__INFORMATION SUPPLIED__
########

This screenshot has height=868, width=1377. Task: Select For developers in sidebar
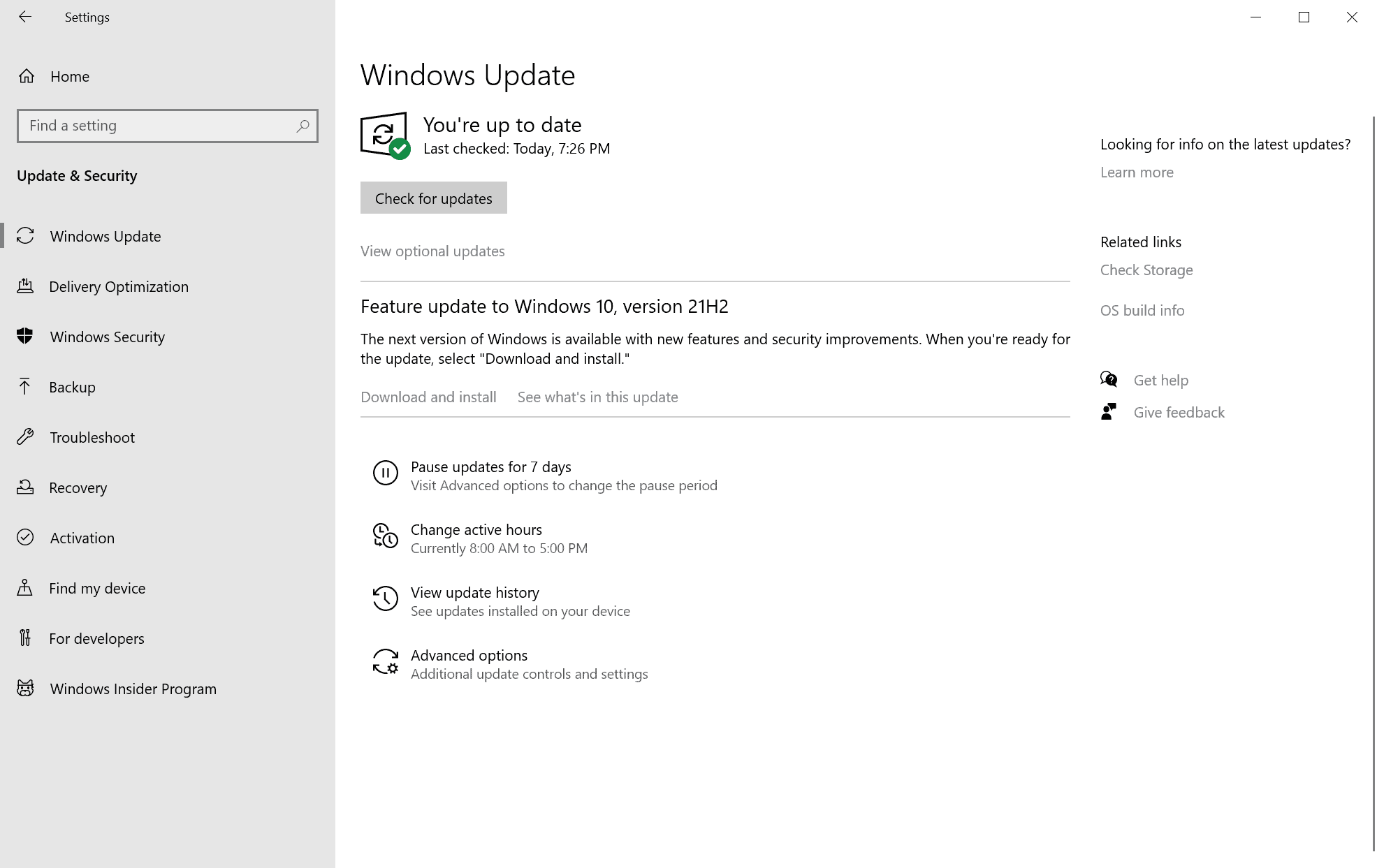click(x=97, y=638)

########

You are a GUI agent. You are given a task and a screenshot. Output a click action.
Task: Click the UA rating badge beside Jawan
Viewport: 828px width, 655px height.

########

__TASK INSTRUCTIONS__
Look above for the line that contains "Task: Click the UA rating badge beside Jawan". Starting there, transcribe every line exactly until you have copied the line that contains "Viewport: 828px width, 655px height.".

__ANSWER SPACE__
Task: Click the UA rating badge beside Jawan
Viewport: 828px width, 655px height.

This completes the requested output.